### [WHAT YOU NEED TO DO]
Look through the records and copy each line that has "will" in it.

### [DATA RECORDS]
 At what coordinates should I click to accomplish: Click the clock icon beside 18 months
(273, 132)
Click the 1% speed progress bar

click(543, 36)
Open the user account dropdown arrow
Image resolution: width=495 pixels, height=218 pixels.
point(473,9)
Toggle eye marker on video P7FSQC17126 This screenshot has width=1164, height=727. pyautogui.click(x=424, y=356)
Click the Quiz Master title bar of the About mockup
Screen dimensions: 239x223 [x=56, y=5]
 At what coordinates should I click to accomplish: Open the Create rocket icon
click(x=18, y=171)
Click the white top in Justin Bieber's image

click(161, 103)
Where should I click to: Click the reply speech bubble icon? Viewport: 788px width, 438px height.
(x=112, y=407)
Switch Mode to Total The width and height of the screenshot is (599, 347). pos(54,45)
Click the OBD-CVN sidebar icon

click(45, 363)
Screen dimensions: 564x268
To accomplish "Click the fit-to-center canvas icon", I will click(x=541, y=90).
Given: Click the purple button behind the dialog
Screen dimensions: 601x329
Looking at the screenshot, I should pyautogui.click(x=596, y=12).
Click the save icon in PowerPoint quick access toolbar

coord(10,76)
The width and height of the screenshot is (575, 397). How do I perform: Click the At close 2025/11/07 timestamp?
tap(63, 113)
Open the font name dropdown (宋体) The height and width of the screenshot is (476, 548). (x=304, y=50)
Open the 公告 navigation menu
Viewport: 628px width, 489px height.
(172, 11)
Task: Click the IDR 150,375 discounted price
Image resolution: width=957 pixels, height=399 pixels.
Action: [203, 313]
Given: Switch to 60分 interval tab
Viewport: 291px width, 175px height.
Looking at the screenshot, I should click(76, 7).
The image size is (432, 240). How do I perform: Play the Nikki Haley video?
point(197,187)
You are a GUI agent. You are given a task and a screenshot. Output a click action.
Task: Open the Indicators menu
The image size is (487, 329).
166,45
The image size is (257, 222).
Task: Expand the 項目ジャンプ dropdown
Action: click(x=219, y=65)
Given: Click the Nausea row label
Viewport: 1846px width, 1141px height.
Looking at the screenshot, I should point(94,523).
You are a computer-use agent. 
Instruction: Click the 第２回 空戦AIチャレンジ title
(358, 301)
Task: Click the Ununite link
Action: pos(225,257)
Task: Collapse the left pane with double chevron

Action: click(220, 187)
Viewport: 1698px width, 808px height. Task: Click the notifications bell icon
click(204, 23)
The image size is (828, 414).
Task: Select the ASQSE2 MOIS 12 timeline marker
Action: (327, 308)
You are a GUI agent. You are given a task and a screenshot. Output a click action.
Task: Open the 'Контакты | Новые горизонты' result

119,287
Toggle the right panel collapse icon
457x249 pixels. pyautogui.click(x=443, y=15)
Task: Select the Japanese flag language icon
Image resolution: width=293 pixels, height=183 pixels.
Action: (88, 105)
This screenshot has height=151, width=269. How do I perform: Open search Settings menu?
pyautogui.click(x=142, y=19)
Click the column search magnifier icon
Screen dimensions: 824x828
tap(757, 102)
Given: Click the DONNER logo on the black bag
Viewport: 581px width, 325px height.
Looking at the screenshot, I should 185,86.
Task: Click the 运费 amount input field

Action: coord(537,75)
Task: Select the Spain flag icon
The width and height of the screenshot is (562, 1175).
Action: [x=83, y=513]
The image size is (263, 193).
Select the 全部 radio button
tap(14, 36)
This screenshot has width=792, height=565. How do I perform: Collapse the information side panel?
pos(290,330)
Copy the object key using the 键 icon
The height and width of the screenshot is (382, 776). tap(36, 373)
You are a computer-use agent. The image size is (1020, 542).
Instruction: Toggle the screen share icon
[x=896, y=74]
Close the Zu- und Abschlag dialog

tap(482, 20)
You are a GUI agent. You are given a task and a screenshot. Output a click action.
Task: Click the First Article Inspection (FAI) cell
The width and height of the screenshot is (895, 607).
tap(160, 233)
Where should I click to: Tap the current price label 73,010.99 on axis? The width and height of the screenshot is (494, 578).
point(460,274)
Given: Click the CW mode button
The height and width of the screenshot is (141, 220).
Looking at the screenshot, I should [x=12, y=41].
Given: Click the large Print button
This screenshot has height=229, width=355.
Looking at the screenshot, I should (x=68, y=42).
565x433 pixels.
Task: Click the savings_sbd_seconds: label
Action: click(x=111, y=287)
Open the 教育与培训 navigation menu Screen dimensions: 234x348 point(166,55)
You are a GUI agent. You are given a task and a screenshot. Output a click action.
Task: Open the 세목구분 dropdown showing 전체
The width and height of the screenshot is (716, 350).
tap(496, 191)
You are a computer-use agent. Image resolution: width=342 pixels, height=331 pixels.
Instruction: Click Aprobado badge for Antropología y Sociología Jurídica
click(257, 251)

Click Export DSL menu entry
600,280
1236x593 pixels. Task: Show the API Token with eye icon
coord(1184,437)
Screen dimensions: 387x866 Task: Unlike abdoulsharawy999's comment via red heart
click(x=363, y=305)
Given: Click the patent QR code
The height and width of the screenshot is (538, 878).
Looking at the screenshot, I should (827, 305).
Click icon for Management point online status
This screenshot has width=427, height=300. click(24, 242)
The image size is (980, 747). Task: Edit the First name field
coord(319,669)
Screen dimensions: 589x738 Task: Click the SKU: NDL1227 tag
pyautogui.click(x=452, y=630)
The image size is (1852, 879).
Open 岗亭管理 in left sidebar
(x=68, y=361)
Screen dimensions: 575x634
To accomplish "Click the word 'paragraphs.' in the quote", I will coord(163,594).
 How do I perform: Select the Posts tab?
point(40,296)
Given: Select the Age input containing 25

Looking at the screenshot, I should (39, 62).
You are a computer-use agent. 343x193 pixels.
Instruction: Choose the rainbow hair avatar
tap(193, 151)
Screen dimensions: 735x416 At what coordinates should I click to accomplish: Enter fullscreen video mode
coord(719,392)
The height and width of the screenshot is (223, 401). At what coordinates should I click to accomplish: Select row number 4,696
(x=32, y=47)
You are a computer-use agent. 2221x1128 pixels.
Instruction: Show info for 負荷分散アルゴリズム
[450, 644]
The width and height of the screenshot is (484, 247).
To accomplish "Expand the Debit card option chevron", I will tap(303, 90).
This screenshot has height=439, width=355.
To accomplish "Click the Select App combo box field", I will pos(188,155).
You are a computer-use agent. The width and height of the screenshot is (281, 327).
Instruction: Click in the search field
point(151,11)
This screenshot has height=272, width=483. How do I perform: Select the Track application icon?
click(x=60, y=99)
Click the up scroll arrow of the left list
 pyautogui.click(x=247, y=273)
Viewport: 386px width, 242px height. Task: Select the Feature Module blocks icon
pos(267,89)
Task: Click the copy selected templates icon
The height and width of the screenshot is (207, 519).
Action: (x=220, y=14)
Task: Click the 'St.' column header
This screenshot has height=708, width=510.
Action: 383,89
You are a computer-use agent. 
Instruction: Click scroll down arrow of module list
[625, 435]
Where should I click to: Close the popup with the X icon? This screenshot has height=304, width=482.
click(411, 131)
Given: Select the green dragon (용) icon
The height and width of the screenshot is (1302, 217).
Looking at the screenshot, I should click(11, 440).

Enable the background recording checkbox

### [ANSWER BOX]
To accomplish "Click the fit-to-center canvas icon", I will click(x=541, y=90).
To accomplish "Click the word 'paragraphs.' in the quote", I will coord(163,594).
To accomplish "Expand the Debit card option chevron", I will tap(303, 90).
To accomplish "Click the Select App combo box field", I will pos(188,155).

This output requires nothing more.